I began to realize more fully that the choice of a rock show over statistics class and a life where music and community rules over all else can lead to stress and uncertainty. Jeff never did anything for the money; looking back, even my pursuing local government accountability journalism seemed like some kind of compromise in his eyes. I would tell him of the latest Somerville scandal I was working on and he would smile but shrug. He wanted the world to be good for everyone, but felt like music was the path.
He did have to earn money. Whether it was booking shows, assembling turntables, tending to frogs at Harvard, or working as a line cook at ONCE, the job somehow had to connect to his desire to have fun. Even when he was caretaking for a retired MIT professor in failing health, he never spoke about how difficult that job could be. He was delighted by the daily company and wisdom.
The jobs were ephemeral. There was always another layoff around the corner. The professor died. Rent, however, is forever. As long as he had his weekly radio show, Jeff would thread the needle of finding some odd job that evoked his sense of playfulness while putting the bulk of his energy into the show and his music.
Boston and New England music gained so much from Jeff’s dedication and passion. Money would come and go, but he always knew that music was more valuable.
That conviction held even as Boston became an increasingly difficult place for Jeff to make ends meet. Then came 2020. He did his best in a remote world, but there was also despair. On his Instagram, he posted a picture of Boston-band Mini Dresses and wrote: “I look up and wonder what this city will look like in the Spring with so many musicians evacuating to places they can afford to live, and venues vanishing quickly.”
A week later, Jeff was gone. I don’t know exactly how he died, but I am confident our healthcare system failed him. Whether a life spent enriching others through music should yield so little stability from the world’s largest economy and government is, of course, some larger failure.
Jeff loved music so deeply, across so many genres. To get in his car meant hearing everything from some basement project to Taylor Swift to Raphael Saadiq. There is, of course, the much retold story of him getting Big Star back together. But fewer people know there is one piece of music he loved that maybe in some way predicted Jeff’s fate.
Almost every time I went to his place, of the thousands of records in his library, he had Stravinsky’s “The Rite of Spring” on display. For years, watching over him.
I listened to Stravinsky with him a few times, but never watched the ballet that accompanies it. I’ve since learned that it depicts rituals celebrating the advent of spring, culminating in a young sacrifice who dances herself to death.
In the hours before Jeff died, he was working on his radio show, trying to keep a community engaged and alive even as the world was entering what then seemed the darkest phase of the pandemic.

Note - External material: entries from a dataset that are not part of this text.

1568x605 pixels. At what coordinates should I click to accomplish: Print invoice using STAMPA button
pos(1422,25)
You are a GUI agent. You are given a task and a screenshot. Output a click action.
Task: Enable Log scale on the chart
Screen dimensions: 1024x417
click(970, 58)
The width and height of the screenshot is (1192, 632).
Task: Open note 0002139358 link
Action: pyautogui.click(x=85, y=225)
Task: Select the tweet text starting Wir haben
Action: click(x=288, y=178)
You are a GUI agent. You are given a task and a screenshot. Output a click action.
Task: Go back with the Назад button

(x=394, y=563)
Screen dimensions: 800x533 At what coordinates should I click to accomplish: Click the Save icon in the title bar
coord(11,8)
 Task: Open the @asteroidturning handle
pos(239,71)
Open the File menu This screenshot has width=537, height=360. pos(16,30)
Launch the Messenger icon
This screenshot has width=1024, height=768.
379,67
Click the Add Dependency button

The many tributes to Jeff written by friends and loved ones online offer a glimpse of how bright his light was; still, it doesn’t feel loud enough yet. Sometime in the truly COVID-free Spring that Jeff longed for but didn’t live to see, I hope people around Boston will get together and make some music for him.
Tom Nash moved to Somerville from Richmond, Va. in 2008 because Jeff Breeze offered his floor. After a stint at The Somerville News and launching Post Somerville -- where he put the city's campaign finance reports online for the first time -- he became MuckRock's first news editor. He moved back to Richmond in 2013 to work at Style Weekly, where he earned national recognition for his education reporting. He continues to serve as MuckRock's Virginia proxy and senior correspondent.